В больших театрах, вроде юсуповского и шереметевского, существовали специальные школы, где детей учили не только сценическим искусствам, но и грамоте, иностранным языкам, хорошим манерам. «Более всего казалось мне непостижимым, — писал граф Сегюр, — что стихотворец и музыкант, написавшие оперу, архитектор, построивший театр, живописец, украсивший оный, актеры и актрисы, танцоры и танцовщицы в балете, музыканты, составлявшие оркестр, все принадлежали графу Шереметеву, который тщательно старался о воспитании и обучении их». Французский посол посетил Кусково в свите Екатерины II 30 июня 1787 года, когда для императрицы там была дана опера А. Э. М. Гретри «Самнитские браки».

Впервые ее исполнили двумя годами ранее, и больше она уже не сходила с подмостков. В роли юной воительницы Элианы, разлученной с возлюбленным Парменоном, блистала Прасковья Жемчугова. Ее лирическое сопрано так понравилось августейшей зрительнице, что Екатерина подарила певице бриллиантовый перстень и пожаловала к руке. Такой чести удостаивалась далеко не каждая прима. Этот жест был знаковым — крепостная актриса превращалась в первую звезду русской сцены.

Мы не случайно заканчиваем рассказ о развлечениях русского образованного общества второй половины XVIII века разговором о театре. Театральность пронизывала жизнь дворянства того времени. Отсюда самый пристальный интерес к театру, страсть к любительским постановкам, музыкальным вечерам и живым картинам. Грань между реальностью и игрой подчас становилась очень тонкой. Политик, дипломат, знатная дама обязаны были «уметь себя держать», а значит — играть на публике. Внешняя сторона быта светского общества была заранее расписана, у каждого имелись свои роли, выходить из них считалось неприличным. Мир публичной жизни намеренно выставлялся напоказ. Его страсти и добродетели черпались из литературы, сходили с подмостков в зал и облагораживали обыденность.

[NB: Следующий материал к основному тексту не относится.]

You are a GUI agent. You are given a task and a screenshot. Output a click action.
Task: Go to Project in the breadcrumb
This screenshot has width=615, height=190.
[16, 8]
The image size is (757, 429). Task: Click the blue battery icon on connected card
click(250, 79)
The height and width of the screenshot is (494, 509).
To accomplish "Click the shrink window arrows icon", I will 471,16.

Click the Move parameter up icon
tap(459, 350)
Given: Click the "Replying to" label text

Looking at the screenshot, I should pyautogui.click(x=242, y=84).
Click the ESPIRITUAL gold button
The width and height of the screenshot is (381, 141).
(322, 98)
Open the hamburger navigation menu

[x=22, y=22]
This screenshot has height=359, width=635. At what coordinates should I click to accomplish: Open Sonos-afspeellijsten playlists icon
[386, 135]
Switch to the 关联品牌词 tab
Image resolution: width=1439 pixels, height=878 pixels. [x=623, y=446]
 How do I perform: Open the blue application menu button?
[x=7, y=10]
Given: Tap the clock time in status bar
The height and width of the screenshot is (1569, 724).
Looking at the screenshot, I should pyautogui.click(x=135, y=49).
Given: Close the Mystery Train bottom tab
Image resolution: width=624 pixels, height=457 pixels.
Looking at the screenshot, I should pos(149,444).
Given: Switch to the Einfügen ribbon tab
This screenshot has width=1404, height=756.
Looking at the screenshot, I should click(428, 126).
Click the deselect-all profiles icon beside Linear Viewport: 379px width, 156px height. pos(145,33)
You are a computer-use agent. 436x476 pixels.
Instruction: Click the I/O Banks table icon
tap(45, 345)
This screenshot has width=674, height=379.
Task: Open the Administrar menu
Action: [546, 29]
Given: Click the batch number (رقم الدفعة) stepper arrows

Все, что не вписывалось в отведенные культурой Просвещения рамки, тщательно пряталось.

Однако имелась сфера, откуда открытость постепенно исчезала. Дом, семья, брачные отношения, потомство на протяжении второй половины XVIII века все больше и больше превращались в частное дело подданных. Становились все менее доступны обозрению и контролю. С подмостков перемещались за кулисы. Именно о них пойдет наш дальнейший рассказ.